W starts history’s first ‘Wubble’ post-season

Courtesy of Twitter Lynx assistant coach and former teammate Rebekkah Brunson handing the game ball to Sylvia Fowles after she surpassed Brunson and became the league’s all time rebounder.

As of this edition, it’s been 187 days since Breonna Taylor was shot and killed by police in her own apartment, and no one yet has been arrested. This has been the WNBA players’ season-long focus as they advocate for systemic change in this country.

The first “Wubble” post-season in WNBA history begins this week in Florida. Minnesota finished fourth and is scheduled to play Thursday (opponent TBD) in one of two second-round elimination games.
Rather than the typical playoff preview that might be found in PWM (primarily White media run by White males), we instead look back at some of the accomplishments of the Wubble summer of 2020:
The Lynx’s Sylvia Fowles, before she got hurt and missed 13 games with a calf injury, became the league’s all-time rebounder.

Former teammate Seimone Augustus, now with Los Angeles, became the 10th player in W history to score 6,000 points. The 14-year veteran earlier this season told the MSR, when asked about her legacy that includes four championships, “I just put the body of work together whether it’s on the court or off the court. I think everyone else [who] decides your legacy is based on their idea or whatever.”

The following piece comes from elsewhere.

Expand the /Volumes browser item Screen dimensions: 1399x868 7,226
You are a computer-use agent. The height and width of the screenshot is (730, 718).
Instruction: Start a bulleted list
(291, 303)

The New York Liberty only won two games this season as one of the WNBA’s youngest clubs. Former Gopher and Liberty center Amanda Zahui B had a career year in 2020, setting career highs in points, rebounds, assists, made threes—first among centers and forwards in threes—and three-point shooting percentage. She finished third in rebounds and set a single-game defensive rebound record (21) this year as well.

It was a trying season for the 6’-5” veteran, who also worried about her parents, separated due to the virus but later reunited. “My parents are doing well,” said Zahui B to the MSR during a Zoom conference last week.

. Rachel Banham

“I’m going home [to Sweden] and spend some time with my family” after the season, she added. “Then I’m going to Russia [for her off-season play] hopefully, but it is still up in the air because of COVID.”
Her former Gopher teammate, Lynx guard Rachel Banham, last Saturday had her best night as a pro with a 29-point effort in a win over Indiana, her first start in two years and first in a Minnesota uniform. “I knew I was feeling pretty good after I hit those first two threes,” she told reporters including the MSR after the game. She hit 7 of 8 three-pointers that tied a franchise record for threes made in a game.
Banham also broke Maya Moore’s single-season club record for three-point accuracy (.453 in 2013) with a .472 mark (25-for-53) this season.

We earlier asked Minnesota Coach Cheryl Reeve if Banham seemed more comfortable playing her last five games. “Her ability to space the floor, making shots or not, gives us the space we need,” Reeve said. “Her passing is one reason we feel we need to have her on the floor. Rachel has been someone we’ve kind of given a bigger role off the bench.”

“I love passing the ball,” said Banham, a skill oft-overlooked due to her scoring prowess. She had a career-high 10 assists against Indiana. “I’ve figured out where I fit. My family told me to be aggressive. I tried to stay in that mind-set lately.”

Minnesota, supposedly in rebuilding mode, overcame injuries to key players and a late-season swoon to finish fourth. Last Saturday’s win was the Lynx’s 232 victory since 2011, breaking its own WNBA record for most wins in a 10-year span (231).